What the task requires: In the text on technology and school change, reproduce the passage that opens with the words containing "I found this" and closes with "professional practice evaporate.".

Study text:
----------------

Technology, Cognitive Tools to Change A School’s Ecology

Pat Bassett, the president of NAIS, refered people to an article recently published in the Journal of Technology Learning and Assessment, "The End of Techno-critique." (http://escholarship.bc.edu/jtla/vol9/6/) This article presents research into the criticism of 1:1 computing. From the abstract:

This article responds to a generation of techno-criticism in education. It contains a review of the key themes of that criticism. The context of previous efforts to reform education reframes that criticism. Within that context, the question is raised about what schools need to look and be like in order to take advantage of laptop computers and other technology. In doing so, the article presents a vision for self-organizing schools.

I found this article to be consistent with the thoughts and goals that we in the technology department believe should be the reason for technological integration. The conditions for success are what I believe to be the conditions for success for any school wanting to transform and change. This is the type of school I want to learn and teach in. Specifically, from the article:

New Vision

Bransford et al., fix the future of educational technology in cognitive tools that shape and extend human capabilities. Cognitive tools blur the unproductive distinctions that techno-critics make between computers and teaching and learning. When technology enables, empowers, and accelerates a profession’s core transactions, the distinctions between computers and professional practice evaporate.

----------------

[Dataset items]
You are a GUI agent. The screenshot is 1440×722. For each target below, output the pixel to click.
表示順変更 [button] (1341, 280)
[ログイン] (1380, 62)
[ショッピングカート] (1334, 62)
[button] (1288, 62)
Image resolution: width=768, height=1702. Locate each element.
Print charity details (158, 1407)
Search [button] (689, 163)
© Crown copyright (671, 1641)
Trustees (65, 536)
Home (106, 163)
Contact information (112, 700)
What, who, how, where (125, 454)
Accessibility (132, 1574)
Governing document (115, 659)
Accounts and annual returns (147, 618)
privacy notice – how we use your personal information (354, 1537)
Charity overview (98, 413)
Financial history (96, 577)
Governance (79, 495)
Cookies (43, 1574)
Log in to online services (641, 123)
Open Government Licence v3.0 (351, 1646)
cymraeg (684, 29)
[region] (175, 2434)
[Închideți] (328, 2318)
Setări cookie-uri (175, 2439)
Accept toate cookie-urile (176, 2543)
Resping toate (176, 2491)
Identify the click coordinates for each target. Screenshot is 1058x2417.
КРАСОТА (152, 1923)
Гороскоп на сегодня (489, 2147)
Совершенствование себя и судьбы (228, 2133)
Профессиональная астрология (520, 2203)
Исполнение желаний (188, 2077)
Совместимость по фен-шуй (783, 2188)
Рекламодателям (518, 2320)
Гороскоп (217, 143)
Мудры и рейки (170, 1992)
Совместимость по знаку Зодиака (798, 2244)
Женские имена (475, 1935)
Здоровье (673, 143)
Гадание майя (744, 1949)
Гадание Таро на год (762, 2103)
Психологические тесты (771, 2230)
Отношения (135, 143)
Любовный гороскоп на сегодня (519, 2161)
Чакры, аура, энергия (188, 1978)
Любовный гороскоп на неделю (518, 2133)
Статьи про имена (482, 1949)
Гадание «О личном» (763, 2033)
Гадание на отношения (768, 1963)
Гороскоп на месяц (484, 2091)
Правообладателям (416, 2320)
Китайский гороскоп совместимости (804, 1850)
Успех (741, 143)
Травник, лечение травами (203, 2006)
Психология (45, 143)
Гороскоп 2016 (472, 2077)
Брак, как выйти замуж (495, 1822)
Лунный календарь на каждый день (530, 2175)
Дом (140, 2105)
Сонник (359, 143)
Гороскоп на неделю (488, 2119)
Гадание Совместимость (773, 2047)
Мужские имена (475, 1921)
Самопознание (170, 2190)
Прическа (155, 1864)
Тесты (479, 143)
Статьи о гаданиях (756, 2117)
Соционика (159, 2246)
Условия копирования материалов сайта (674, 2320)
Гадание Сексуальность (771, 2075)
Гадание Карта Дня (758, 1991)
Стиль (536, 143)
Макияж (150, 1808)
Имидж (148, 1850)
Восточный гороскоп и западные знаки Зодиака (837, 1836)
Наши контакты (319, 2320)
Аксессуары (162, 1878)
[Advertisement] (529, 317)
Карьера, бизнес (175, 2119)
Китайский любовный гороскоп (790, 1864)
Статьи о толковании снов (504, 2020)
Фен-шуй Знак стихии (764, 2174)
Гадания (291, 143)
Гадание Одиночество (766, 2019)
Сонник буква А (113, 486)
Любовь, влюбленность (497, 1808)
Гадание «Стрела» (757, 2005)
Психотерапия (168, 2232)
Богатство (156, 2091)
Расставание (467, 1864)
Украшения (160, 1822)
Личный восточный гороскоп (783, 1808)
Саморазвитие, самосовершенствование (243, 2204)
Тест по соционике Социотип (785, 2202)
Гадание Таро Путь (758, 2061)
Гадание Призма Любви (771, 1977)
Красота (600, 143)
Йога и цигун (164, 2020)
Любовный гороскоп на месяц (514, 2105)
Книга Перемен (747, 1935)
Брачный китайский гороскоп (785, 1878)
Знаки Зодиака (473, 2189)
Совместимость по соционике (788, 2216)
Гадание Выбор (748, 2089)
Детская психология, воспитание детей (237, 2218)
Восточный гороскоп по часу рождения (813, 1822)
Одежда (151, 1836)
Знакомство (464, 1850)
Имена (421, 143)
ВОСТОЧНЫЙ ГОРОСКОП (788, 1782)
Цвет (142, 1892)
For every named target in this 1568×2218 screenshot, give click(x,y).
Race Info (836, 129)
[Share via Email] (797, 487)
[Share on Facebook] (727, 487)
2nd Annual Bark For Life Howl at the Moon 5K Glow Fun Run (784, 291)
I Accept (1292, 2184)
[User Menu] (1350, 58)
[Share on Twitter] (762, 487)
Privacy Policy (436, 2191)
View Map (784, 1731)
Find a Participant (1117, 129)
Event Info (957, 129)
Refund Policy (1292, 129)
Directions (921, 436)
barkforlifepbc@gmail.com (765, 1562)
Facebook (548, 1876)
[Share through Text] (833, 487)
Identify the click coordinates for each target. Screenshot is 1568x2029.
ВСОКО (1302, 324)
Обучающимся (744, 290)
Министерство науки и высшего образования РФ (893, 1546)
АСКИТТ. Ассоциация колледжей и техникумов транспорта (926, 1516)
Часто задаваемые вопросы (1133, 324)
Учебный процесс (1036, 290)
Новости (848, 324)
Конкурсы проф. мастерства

----------------

Task response:
I found this article to be consistent with the thoughts and goals that we in the technology department believe should be the reason for technological integration. The conditions for success are what I believe to be the conditions for success for any school wanting to transform and change. This is the type of school I want to learn and teach in. Specifically, from the article:

New Vision

Bransford et al., fix the future of educational technology in cognitive tools that shape and extend human capabilities. Cognitive tools blur the unproductive distinctions that techno-critics make between computers and teaching and learning. When technology enables, empowers, and accelerates a profession’s core transactions, the distinctions between computers and professional practice evaporate.